Aim to review the 30day and 1 year mortality following PEG at our institution since the NCEPOD publication.
Methods A prospective endoscopy database is maintained at our institution (HICCS). We searched the database for primary PEG procedures during the period of Jan 2005 to September 2012 and reviewed electronic medical records to establish the overall 30 day and 1 year mortality, and also mortality by indication.
Results A total of 259 procedures were performed. Indications were: Stroke n = 130 (50%), Multiple sclerosis (MS) n = 28 (10.85%), Motor neurone disease (MND) n = 19 (7.36%). Mortality data is given in table 1.
Overall 30 day mortality by indication was: Stroke 10.8%, MND, 6.3%, MS 12.5%
1 year mortality: Stroke 31.27%, MND 50.0%, MS 30.7%.
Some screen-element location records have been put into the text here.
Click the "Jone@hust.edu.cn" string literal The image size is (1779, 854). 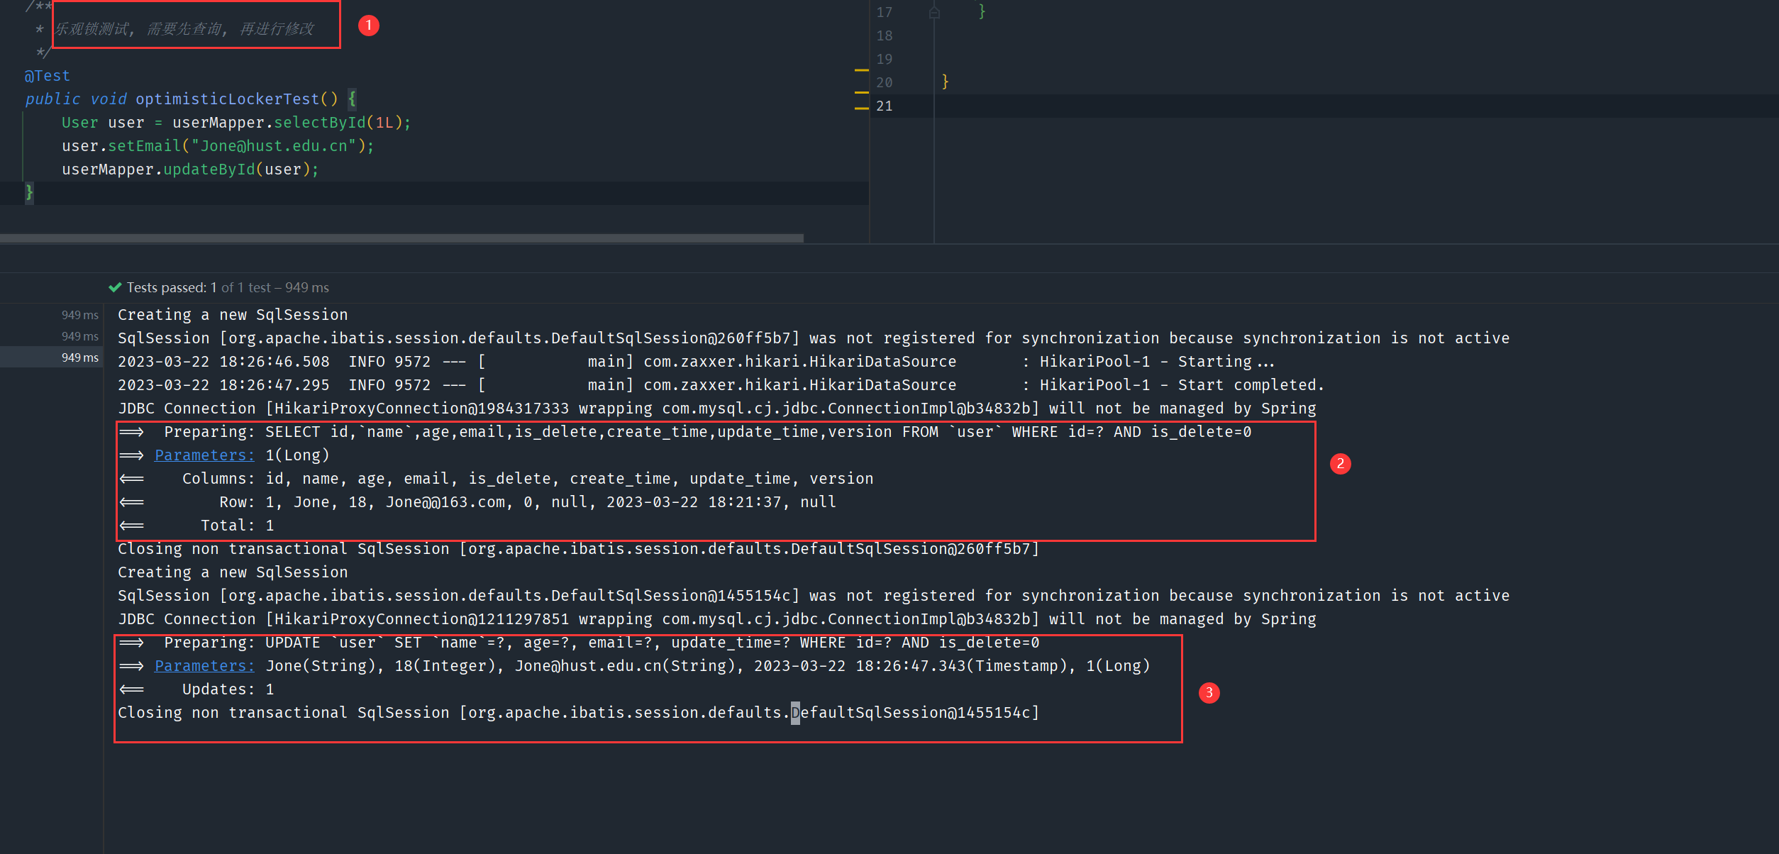[x=274, y=146]
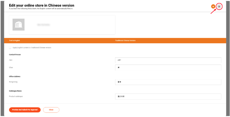230x117 pixels.
Task: Click the blurred company name beside logo
Action: (x=44, y=25)
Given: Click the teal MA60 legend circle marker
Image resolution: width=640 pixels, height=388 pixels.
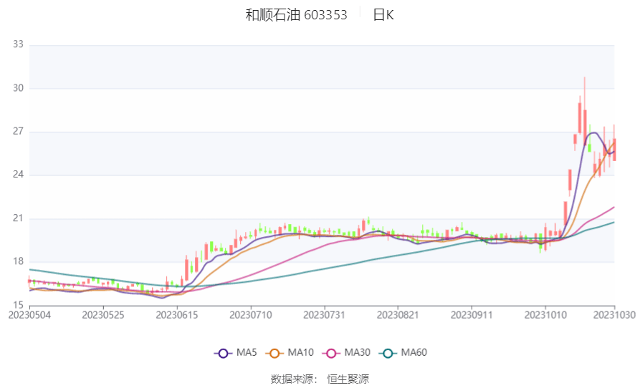Looking at the screenshot, I should 388,353.
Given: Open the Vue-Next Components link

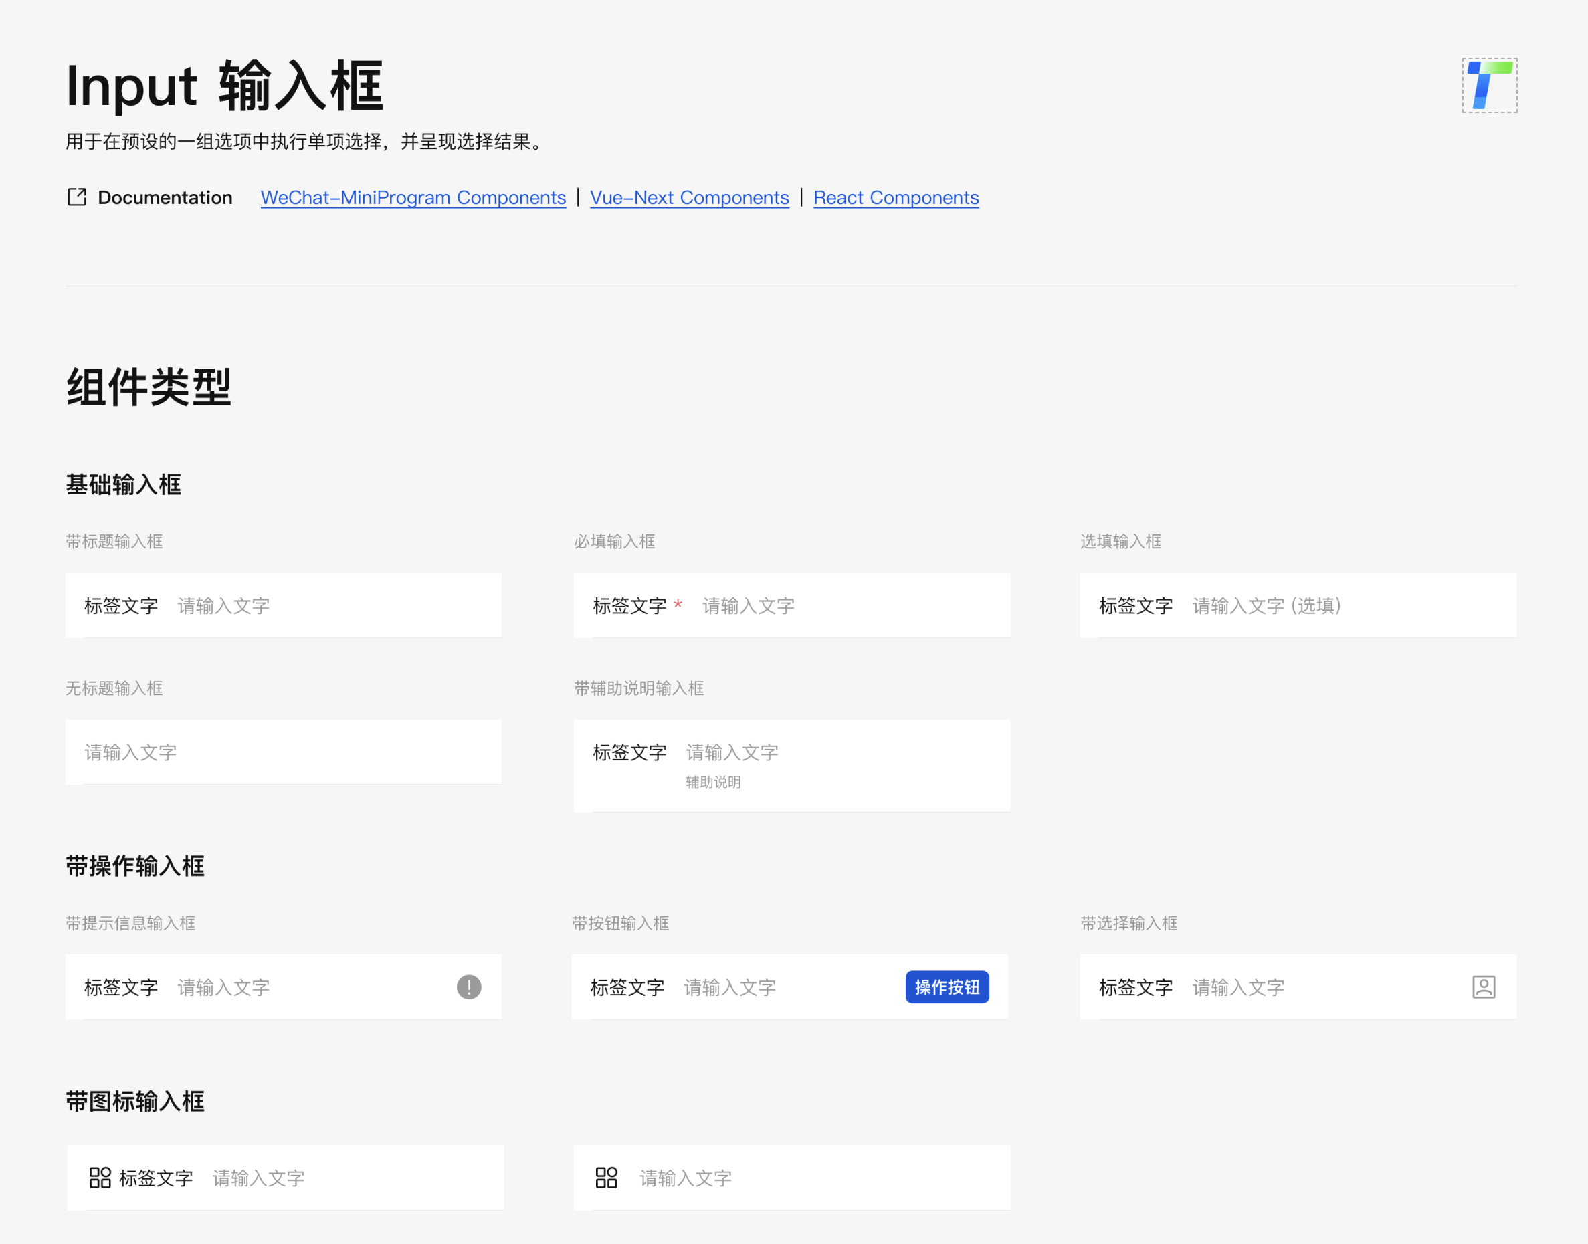Looking at the screenshot, I should [x=688, y=197].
Conclusion Stroke is the commonest indication for PEG at our hospital. The mean annual 30day mortality following PEG at our hospital is above that reported by NCEPOD but has fallen considerably since 2010 suggesting that changes in our practise have been effective. 1 year mortality in MND patients is high and emphasises the importance of careful patient selection.
We recommend that other institutions with a high 30 day mortality following PEG adopt the changes in practise outlined above. Ongoing audit of our practise is required.
Disclosure of Interest None Declared.